What you’re looking at above is a self-driving wheel called the ‘Ring-Drive’ by a company named Orbis. It sits in the place of a wheel and adds 70bhp per corner. They’ve put it to the test on a Honda Civic Type R, and despite the car being plenty fast enough from the power it pushes through the front wheels, an extra 140hp and an AWD conversion looks to make it a real weapon.
Orbis doesn’t explain exactly where the power comes from, but ensures us that each unit is no heavier than the standard wheel it replaces. Marcus Hayes, CEO of Orbis also explains how it works via a small motor in each unit, which drives a bespoke 2-speed gearbox, multiplying the motor’s torque. While this sounds hunky-dory, there’s no explanation as to where the power for the motor comes from and how much any batteries will weigh. Although the fact this only adds unsprung weight is obviously a big advantage over other beefy power upgrades.

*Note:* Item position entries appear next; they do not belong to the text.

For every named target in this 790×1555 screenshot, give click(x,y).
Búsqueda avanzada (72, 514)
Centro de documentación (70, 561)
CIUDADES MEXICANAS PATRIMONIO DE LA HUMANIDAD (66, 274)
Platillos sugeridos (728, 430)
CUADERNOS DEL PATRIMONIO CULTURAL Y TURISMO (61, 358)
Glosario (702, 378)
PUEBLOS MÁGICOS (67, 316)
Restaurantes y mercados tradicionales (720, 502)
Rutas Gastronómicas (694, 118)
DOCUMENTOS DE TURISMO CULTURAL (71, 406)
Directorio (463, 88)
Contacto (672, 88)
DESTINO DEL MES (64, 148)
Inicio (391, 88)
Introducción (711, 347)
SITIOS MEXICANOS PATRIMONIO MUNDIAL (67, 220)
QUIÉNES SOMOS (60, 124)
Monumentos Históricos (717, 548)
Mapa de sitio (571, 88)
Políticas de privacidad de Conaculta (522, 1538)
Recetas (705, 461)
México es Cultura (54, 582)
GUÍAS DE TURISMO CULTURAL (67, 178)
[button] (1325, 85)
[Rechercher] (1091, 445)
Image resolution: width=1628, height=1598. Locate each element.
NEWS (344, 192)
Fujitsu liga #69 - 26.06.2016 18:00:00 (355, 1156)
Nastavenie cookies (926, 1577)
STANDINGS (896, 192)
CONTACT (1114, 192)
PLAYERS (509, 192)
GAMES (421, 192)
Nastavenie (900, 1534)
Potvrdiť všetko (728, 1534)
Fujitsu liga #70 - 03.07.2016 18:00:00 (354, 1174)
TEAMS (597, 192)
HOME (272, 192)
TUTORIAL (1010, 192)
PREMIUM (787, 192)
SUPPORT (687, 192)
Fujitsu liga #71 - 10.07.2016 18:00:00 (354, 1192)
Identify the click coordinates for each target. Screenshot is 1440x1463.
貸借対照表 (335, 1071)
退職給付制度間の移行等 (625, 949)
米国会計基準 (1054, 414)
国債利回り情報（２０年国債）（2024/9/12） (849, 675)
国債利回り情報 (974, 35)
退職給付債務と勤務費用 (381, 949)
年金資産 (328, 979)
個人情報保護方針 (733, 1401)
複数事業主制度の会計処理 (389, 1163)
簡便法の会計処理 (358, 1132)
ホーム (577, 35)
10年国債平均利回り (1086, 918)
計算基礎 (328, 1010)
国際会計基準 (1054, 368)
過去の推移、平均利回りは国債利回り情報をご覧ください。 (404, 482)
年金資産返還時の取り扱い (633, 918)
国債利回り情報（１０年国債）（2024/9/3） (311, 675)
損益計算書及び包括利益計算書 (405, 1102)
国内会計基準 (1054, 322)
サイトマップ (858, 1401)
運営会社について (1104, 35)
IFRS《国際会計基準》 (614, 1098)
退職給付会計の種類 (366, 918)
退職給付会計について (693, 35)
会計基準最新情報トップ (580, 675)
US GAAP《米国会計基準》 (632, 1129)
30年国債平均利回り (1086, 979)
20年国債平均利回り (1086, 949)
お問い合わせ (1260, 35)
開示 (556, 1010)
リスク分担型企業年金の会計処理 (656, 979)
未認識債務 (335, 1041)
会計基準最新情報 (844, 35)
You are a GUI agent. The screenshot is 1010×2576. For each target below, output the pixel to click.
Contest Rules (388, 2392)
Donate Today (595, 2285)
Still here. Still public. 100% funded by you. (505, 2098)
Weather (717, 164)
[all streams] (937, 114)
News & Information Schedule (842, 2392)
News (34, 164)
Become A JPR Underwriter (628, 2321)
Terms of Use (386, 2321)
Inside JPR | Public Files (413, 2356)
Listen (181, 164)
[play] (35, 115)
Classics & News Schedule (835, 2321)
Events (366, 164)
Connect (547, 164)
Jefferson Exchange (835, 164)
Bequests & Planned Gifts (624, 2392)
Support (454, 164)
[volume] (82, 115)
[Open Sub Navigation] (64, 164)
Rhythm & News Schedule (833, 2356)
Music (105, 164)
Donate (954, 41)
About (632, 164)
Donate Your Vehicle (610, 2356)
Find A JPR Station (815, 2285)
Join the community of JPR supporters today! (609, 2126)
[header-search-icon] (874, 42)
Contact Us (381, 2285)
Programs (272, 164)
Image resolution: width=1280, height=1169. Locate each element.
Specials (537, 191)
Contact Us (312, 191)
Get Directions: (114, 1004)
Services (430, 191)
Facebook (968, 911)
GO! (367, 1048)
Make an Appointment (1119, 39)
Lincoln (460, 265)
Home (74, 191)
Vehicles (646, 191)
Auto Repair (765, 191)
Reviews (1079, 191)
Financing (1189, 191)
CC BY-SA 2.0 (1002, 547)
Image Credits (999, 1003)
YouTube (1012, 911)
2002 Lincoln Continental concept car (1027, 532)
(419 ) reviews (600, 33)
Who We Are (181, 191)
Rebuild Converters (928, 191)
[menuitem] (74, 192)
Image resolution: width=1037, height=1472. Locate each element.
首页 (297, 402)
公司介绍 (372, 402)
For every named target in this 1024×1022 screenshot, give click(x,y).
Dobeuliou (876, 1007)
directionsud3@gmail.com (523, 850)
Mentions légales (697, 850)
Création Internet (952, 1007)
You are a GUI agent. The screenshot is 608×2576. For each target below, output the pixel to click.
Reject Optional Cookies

The fact that this system also adds another two driving wheels is also a massive plus – improving traction massively, especially to a FWD car like the Civic in which they say is a second faster to 60mph with the system over stock. Adding electric power will also aid economy, too, if you’re into that.
So far so good, but the Ring-Drive has another trick tucked up its sleeve: torque vectoring. Wheel spin out of slow corners will soon be a thing of the past with these motors automatically adjusting the torque they’re sending to the floor. And because of its rim-mounted brake disc, its braking system is lighter and more efficient than a standard system.
It’s advantages surely outweigh its disadvantages, but I’m left wondering about the power source, reliability, and of course, the way it looks. Flat panels which cover the system can be custom made for the customer, but other information regarding batteries (and pricing) is lacking. Are some things too good to be true?